“Kleinanlegerschutzgesetz”: The end for Crowdfunding and „Banking without a Bank“?

Crowdfunding, which by now is not only practiced in the Anglo-Saxon area, will already be stronger regulated in this year. In the recent years a market has developed in Germany, which offers individuals businesses typical of banks (e.g. Deposit and Credit Business as well as Financial Services) without the necessity to have (direct) business proceedings with a bank. Through commercial it was intended to make individuals believe, that it is possible to invest without a bank in a project and to achieve big profit out of it. On closer examination, it becomes clear that in most of the cases it is neither a classic crowdfunding project nor “banking without a bank”, since all crowdfunding marketplaces in Germany cooperate with a regulated partner (credit institution, payment service institution, or financial services institution). Proper prospectus are rare as well as information on a project once the public offering is finished.

In the following months the German legislator will implement through the “Kleinanlegerschutzgesetz” a package of measures, which will build the foundation for stronger regulation of and more transparency on the German crowdfunding market.

The draft law, as adopted by the German Federal Cabinet on 12.11.2014, will bring the following major changes:

  • Specification and extension of the obligation to publish a prospectus,
  • extension of the information of personnel relations of the initiators,
  • the obligation to provide specific information also after the public offering finishes,
  • ban on advertisement for public places (e.g. public transportation, public posters, flyers),
  • the establishment of a Product-Governance-Process,
  • additional powers to the German regulator BaFin (Bundesanstalt für Finanzdienstleistungsaufsicht = German Federal Financial Services Authority).

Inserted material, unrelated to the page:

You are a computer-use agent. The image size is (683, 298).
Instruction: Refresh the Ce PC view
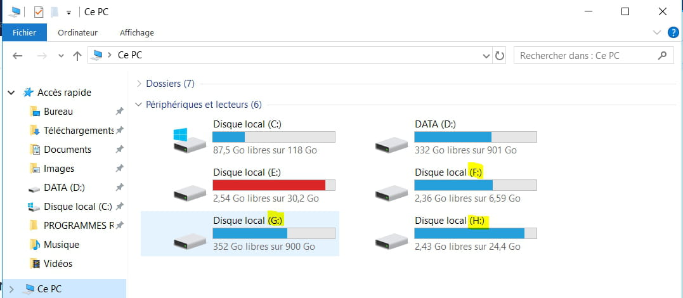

For shareholder loan and investments, which are economically equal to such investments which require a prospectus, will prospectively require a prospectus approved by BaFin. This prospectus will be valid only for 12 months maximum and will afterwards need an update and approval by BaFin. Every investment should have a minimum duration of 24 months and a cancellation period of at least 12 months.

Specific exemptions will be available for classical crowdfunding, thus investing in start-ups. Shareholder loan and subordinated loan shall not require a prospectus for crowdinvesting up to 1 million Euro, as long as they are offered through an internet market place and each investor is only investing up to EUR 1.000 (or up to EUR 10.000 once the investor proves own assets of more than EUR 100.000). However, the provider is obliged to provide to each investor at least a so called “Vermögensanlagen-Informationsblatt” (a one pager describing the investment to the investor).

Besides extensive supervisory and prohibition powers, BaFin will be empowered to ask the issuer of an investment to certify its accounting with an external auditor. Delate publication of financial statements can be punishment with a penalty up to EUR 250.000. BaFin will provide information about such measures for all investors on its Webpage.